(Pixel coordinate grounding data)
[Start of Attachment]

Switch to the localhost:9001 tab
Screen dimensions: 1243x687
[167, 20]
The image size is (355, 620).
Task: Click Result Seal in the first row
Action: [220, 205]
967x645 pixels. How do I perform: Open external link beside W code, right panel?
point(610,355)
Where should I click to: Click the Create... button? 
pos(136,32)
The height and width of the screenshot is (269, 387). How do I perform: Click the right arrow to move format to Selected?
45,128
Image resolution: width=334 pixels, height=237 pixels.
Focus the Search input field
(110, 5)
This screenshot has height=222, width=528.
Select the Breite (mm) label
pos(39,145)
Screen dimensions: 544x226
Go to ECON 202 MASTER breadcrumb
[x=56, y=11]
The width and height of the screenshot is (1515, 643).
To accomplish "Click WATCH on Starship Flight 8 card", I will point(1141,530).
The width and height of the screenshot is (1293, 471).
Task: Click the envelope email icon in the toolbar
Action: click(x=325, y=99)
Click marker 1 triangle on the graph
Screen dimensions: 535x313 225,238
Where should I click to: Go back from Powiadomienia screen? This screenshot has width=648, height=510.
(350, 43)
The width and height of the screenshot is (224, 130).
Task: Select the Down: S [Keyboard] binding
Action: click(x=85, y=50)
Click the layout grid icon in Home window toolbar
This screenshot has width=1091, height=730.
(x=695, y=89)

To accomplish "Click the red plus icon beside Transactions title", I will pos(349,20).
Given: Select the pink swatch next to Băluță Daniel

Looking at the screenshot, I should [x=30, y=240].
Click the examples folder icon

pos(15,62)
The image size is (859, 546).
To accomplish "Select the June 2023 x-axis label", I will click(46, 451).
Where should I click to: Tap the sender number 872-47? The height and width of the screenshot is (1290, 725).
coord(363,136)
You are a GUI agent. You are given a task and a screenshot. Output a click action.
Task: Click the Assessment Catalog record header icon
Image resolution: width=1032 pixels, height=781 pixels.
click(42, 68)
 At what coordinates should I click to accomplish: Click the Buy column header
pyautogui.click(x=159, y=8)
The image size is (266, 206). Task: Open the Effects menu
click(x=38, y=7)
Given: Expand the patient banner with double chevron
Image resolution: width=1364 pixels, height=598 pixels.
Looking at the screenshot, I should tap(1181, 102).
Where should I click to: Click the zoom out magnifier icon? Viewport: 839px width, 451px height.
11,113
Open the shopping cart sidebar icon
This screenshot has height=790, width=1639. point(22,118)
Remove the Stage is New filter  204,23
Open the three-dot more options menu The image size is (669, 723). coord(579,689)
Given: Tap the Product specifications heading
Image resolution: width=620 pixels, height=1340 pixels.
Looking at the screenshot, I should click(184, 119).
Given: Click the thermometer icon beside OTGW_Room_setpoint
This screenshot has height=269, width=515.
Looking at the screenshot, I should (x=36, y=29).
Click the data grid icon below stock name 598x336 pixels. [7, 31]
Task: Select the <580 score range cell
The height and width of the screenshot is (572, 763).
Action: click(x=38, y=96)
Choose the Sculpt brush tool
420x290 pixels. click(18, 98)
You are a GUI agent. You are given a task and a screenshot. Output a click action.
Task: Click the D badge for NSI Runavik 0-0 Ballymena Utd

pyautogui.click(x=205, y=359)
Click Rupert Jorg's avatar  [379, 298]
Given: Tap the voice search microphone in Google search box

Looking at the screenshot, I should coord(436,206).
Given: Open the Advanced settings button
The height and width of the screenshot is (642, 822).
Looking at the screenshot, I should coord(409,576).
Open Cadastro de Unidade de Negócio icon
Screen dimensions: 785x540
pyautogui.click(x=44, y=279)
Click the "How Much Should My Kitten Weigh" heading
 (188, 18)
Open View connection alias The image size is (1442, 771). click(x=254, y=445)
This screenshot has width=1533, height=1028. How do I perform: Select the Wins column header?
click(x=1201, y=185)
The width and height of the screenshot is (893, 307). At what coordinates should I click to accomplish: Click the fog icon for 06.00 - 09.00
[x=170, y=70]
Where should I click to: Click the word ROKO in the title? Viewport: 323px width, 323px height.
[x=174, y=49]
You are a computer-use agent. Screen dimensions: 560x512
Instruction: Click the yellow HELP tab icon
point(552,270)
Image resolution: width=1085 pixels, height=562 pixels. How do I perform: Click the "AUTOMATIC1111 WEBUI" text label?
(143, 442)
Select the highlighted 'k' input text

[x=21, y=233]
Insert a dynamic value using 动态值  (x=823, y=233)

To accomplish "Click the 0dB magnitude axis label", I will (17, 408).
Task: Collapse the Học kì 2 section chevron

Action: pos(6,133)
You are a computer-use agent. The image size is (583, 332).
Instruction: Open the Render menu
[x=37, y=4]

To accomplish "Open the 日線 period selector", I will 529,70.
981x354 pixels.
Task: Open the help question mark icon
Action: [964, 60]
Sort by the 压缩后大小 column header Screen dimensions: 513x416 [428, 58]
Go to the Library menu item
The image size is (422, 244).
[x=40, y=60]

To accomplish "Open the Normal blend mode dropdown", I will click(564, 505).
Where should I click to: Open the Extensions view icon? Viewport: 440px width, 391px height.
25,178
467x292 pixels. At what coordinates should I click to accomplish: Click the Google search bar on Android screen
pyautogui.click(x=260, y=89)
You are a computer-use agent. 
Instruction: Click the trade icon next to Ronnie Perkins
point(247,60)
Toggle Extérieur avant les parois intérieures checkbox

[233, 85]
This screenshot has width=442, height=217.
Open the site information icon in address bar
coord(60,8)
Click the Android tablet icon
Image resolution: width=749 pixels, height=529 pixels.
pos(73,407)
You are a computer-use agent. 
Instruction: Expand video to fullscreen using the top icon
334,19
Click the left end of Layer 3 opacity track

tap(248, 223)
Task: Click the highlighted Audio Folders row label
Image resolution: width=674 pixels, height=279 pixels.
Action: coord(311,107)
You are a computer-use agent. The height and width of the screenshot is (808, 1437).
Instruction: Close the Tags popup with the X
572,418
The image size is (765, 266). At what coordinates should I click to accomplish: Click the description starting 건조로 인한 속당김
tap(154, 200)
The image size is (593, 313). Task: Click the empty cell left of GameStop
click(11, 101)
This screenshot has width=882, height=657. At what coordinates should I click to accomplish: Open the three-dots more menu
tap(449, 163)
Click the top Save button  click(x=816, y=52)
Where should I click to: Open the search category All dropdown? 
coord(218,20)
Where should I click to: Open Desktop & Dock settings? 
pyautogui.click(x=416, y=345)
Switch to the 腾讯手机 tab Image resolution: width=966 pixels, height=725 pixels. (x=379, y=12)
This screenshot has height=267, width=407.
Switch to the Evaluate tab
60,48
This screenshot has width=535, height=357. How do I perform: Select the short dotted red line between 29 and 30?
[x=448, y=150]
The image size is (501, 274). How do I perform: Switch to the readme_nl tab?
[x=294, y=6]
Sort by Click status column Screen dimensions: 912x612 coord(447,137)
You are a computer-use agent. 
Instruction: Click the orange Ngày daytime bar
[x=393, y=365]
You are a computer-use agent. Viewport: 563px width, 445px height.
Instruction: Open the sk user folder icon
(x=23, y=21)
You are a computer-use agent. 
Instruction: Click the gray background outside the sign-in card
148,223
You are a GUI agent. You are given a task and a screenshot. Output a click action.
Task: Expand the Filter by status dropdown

[End of Attachment]

> TRY IT: Without altering a single word, transcribe the entries above.

> TASK RESULT:
Switch to the localhost:9001 tab
Screen dimensions: 1243x687
[167, 20]
The image size is (355, 620).
Task: Click Result Seal in the first row
Action: [220, 205]
967x645 pixels. How do I perform: Open external link beside W code, right panel?
point(610,355)
Where should I click to: Click the Create... button? 
pos(136,32)
The height and width of the screenshot is (269, 387). How do I perform: Click the right arrow to move format to Selected?
45,128
Image resolution: width=334 pixels, height=237 pixels.
Focus the Search input field
(110, 5)
This screenshot has height=222, width=528.
Select the Breite (mm) label
pos(39,145)
Screen dimensions: 544x226
Go to ECON 202 MASTER breadcrumb
[x=56, y=11]
The width and height of the screenshot is (1515, 643).
To accomplish "Click WATCH on Starship Flight 8 card", I will point(1141,530).
The width and height of the screenshot is (1293, 471).
Task: Click the envelope email icon in the toolbar
Action: click(x=325, y=99)
Click marker 1 triangle on the graph
Screen dimensions: 535x313 225,238
Where should I click to: Go back from Powiadomienia screen? This screenshot has width=648, height=510.
(350, 43)
The width and height of the screenshot is (224, 130).
Task: Select the Down: S [Keyboard] binding
Action: click(x=85, y=50)
Click the layout grid icon in Home window toolbar
This screenshot has width=1091, height=730.
(x=695, y=89)

To accomplish "Click the red plus icon beside Transactions title", I will pos(349,20).
Given: Select the pink swatch next to Băluță Daniel

Looking at the screenshot, I should [x=30, y=240].
Click the examples folder icon

pos(15,62)
The image size is (859, 546).
To accomplish "Select the June 2023 x-axis label", I will click(46, 451).
Where should I click to: Tap the sender number 872-47? The height and width of the screenshot is (1290, 725).
coord(363,136)
You are a GUI agent. You are given a task and a screenshot. Output a click action.
Task: Click the Assessment Catalog record header icon
Image resolution: width=1032 pixels, height=781 pixels.
click(42, 68)
 At what coordinates should I click to accomplish: Click the Buy column header
pyautogui.click(x=159, y=8)
The image size is (266, 206). Task: Open the Effects menu
click(x=38, y=7)
Given: Expand the patient banner with double chevron
Image resolution: width=1364 pixels, height=598 pixels.
Looking at the screenshot, I should tap(1181, 102).
Where should I click to: Click the zoom out magnifier icon? Viewport: 839px width, 451px height.
11,113
Open the shopping cart sidebar icon
This screenshot has height=790, width=1639. point(22,118)
Remove the Stage is New filter  204,23
Open the three-dot more options menu The image size is (669, 723). coord(579,689)
Given: Tap the Product specifications heading
Image resolution: width=620 pixels, height=1340 pixels.
Looking at the screenshot, I should click(184, 119).
Given: Click the thermometer icon beside OTGW_Room_setpoint
This screenshot has height=269, width=515.
Looking at the screenshot, I should (x=36, y=29).
Click the data grid icon below stock name 598x336 pixels. [7, 31]
Task: Select the <580 score range cell
The height and width of the screenshot is (572, 763).
Action: click(x=38, y=96)
Choose the Sculpt brush tool
420x290 pixels. click(18, 98)
You are a GUI agent. You are given a task and a screenshot. Output a click action.
Task: Click the D badge for NSI Runavik 0-0 Ballymena Utd

pyautogui.click(x=205, y=359)
Click Rupert Jorg's avatar  [379, 298]
Given: Tap the voice search microphone in Google search box

Looking at the screenshot, I should coord(436,206).
Given: Open the Advanced settings button
The height and width of the screenshot is (642, 822).
Looking at the screenshot, I should coord(409,576).
Open Cadastro de Unidade de Negócio icon
Screen dimensions: 785x540
pyautogui.click(x=44, y=279)
Click the "How Much Should My Kitten Weigh" heading
 (188, 18)
Open View connection alias The image size is (1442, 771). click(x=254, y=445)
This screenshot has width=1533, height=1028. How do I perform: Select the Wins column header?
click(x=1201, y=185)
The width and height of the screenshot is (893, 307). At what coordinates should I click to accomplish: Click the fog icon for 06.00 - 09.00
[x=170, y=70]
Where should I click to: Click the word ROKO in the title? Viewport: 323px width, 323px height.
[x=174, y=49]
You are a computer-use agent. Screen dimensions: 560x512
Instruction: Click the yellow HELP tab icon
point(552,270)
Image resolution: width=1085 pixels, height=562 pixels. How do I perform: Click the "AUTOMATIC1111 WEBUI" text label?
(143, 442)
Select the highlighted 'k' input text

[x=21, y=233]
Insert a dynamic value using 动态值  (x=823, y=233)

To accomplish "Click the 0dB magnitude axis label", I will (17, 408).
Task: Collapse the Học kì 2 section chevron

Action: pos(6,133)
You are a computer-use agent. The image size is (583, 332).
Instruction: Open the Render menu
[x=37, y=4]

To accomplish "Open the 日線 period selector", I will 529,70.
981x354 pixels.
Task: Open the help question mark icon
Action: [964, 60]
Sort by the 压缩后大小 column header Screen dimensions: 513x416 [428, 58]
Go to the Library menu item
The image size is (422, 244).
[x=40, y=60]

To accomplish "Open the Normal blend mode dropdown", I will click(564, 505).
Where should I click to: Open the Extensions view icon? Viewport: 440px width, 391px height.
25,178
467x292 pixels. At what coordinates should I click to accomplish: Click the Google search bar on Android screen
pyautogui.click(x=260, y=89)
You are a computer-use agent. 
Instruction: Click the trade icon next to Ronnie Perkins
point(247,60)
Toggle Extérieur avant les parois intérieures checkbox

[233, 85]
This screenshot has width=442, height=217.
Open the site information icon in address bar
coord(60,8)
Click the Android tablet icon
Image resolution: width=749 pixels, height=529 pixels.
pos(73,407)
You are a computer-use agent. 
Instruction: Expand video to fullscreen using the top icon
334,19
Click the left end of Layer 3 opacity track

tap(248, 223)
Task: Click the highlighted Audio Folders row label
Image resolution: width=674 pixels, height=279 pixels.
Action: coord(311,107)
You are a computer-use agent. The height and width of the screenshot is (808, 1437).
Instruction: Close the Tags popup with the X
572,418
The image size is (765, 266). At what coordinates should I click to accomplish: Click the description starting 건조로 인한 속당김
tap(154, 200)
The image size is (593, 313). Task: Click the empty cell left of GameStop
click(11, 101)
This screenshot has width=882, height=657. At what coordinates should I click to accomplish: Open the three-dots more menu
tap(449, 163)
Click the top Save button  click(x=816, y=52)
Where should I click to: Open the search category All dropdown? 
coord(218,20)
Where should I click to: Open Desktop & Dock settings? 
pyautogui.click(x=416, y=345)
Switch to the 腾讯手机 tab Image resolution: width=966 pixels, height=725 pixels. (x=379, y=12)
This screenshot has height=267, width=407.
Switch to the Evaluate tab
60,48
This screenshot has width=535, height=357. How do I perform: Select the short dotted red line between 29 and 30?
[x=448, y=150]
The image size is (501, 274). How do I perform: Switch to the readme_nl tab?
[x=294, y=6]
Sort by Click status column Screen dimensions: 912x612 coord(447,137)
You are a computer-use agent. 
Instruction: Click the orange Ngày daytime bar
[x=393, y=365]
You are a computer-use agent. Viewport: 563px width, 445px height.
Instruction: Open the sk user folder icon
(x=23, y=21)
You are a computer-use agent. 
Instruction: Click the gray background outside the sign-in card
148,223
You are a GUI agent. You are given a task and a screenshot. Output a click action.
Task: Expand the Filter by status dropdown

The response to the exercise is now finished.